Very few of us are unfamiliar with the immense struggles that life presents us with. Sometimes these challenges intensify even further and push us to breaking point; occasionally they abate and our world returns to a more tolerable condition.
Whatever our personal circumstances are and the type of problems that life throws up at us we, as humans, tend to make our personal suffering more intense through our own striving for personal improvement or in our constant search for material security.
It seems, however that the more we struggle against adversity the greater the challenges become.
An Alternative Approach
In his book Dropping the Struggle: Seven Ways to Live the Life You Have author of twenty-two books; including the best-selling Ten Poems series, Roger Housden, explains how, like so many other people in similar situations, he became caught up in a relentless battle to escape from his own life of constant struggle.
Not only does Dropping the Struggle follow his progress through resolving his need to struggle but it also highlights the diverse approaches that exist between Eastern and Western spiritual traditions in coping with struggle.
On the one-hand Western Christian values teaches us that man carries with him an inherent quality of original sin and that at the core of each one of us there is something inherently wrong.
On the other hand the Eastern Zen and the Buddhist traditions tell us that we are perfect as we are.
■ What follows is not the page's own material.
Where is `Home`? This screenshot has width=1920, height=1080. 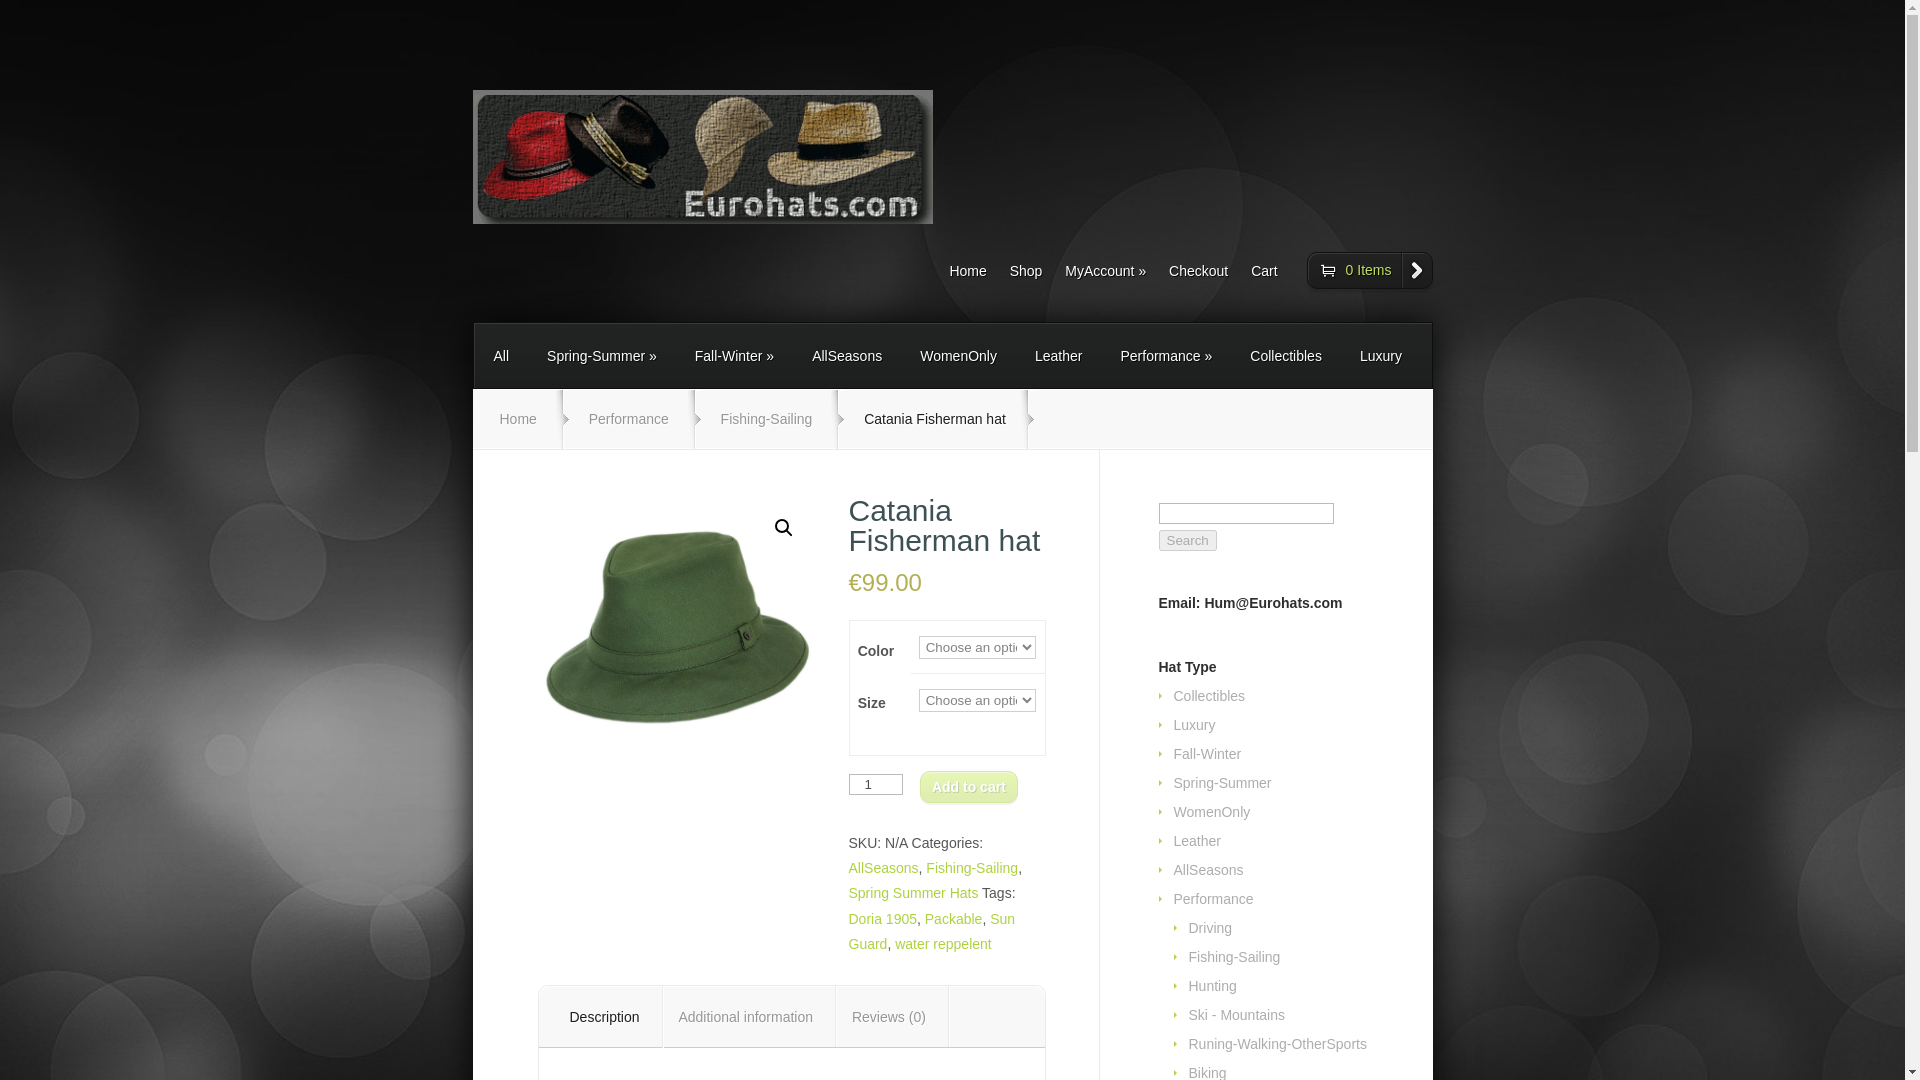
Home is located at coordinates (958, 276).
It is against these two, oftentimes conflicting principles, that the book challenges us to accept the idea that sometimes it is permissible to simply let go of the need to challenge and constantly fight for our own survival.
Giving up on the struggle, so a Housden argues, it not equivalent to surrendering to an enemy. Instead, if we can learn to place our need to dominate to one side for a while, we may well find things working their way out in a seemingly frictionless way.
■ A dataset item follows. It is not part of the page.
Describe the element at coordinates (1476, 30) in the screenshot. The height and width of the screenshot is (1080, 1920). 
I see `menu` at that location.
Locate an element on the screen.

As Housden says; “When we drop the struggle to find our way and surrender to our complete bewilderment, a new quality of knowing, as distinct to knowledge, can emerge. Then our actions come from a higher intelligence that somehow allows us to act without acting.”
It is by reaching that point in our mundane affairs that the struggle magically ceases and a deep sense of clarity emerges.
In a sense, he seems to be suggesting that by dropping the struggle; the struggle drops us!
Our Review of Dropping the Struggle by Roger Housden
Dropping the Struggle is not a workbook. Instead it is a commentary; a spiritual journey through an alternative way of approaching modern life and one which highlights our current failing social bias towards control and domination.
Anyone who is acquainted with Housdens’s style and form of communication through the written word will know exactly what they are getting with this book – and, I feel, they will derive equal enjoyment from this one.
Those who are new to the writer and his philosophies may indeed find this a good place to start.
Either way this is a publication that meanders through a succession of philosophical ideas and spiritual insights that, in a sense, soothes the soul and encourages the very actions that the author would extols us to produce for ourselves.
Whilst I did not feel that his arguments were without the need to be challenged in some areas I did enjoy the overall composition of his writing and his avoidance of dogma and certitude. After all, to give up the personal struggle is a challenge of near epic qualities in itself and we would each approach this task from different directions.
This is a book that identifies some of those subtle approaches and for that the result is successful on several levels.
Dropping the Struggle is – to my mind, another Roger Housden success!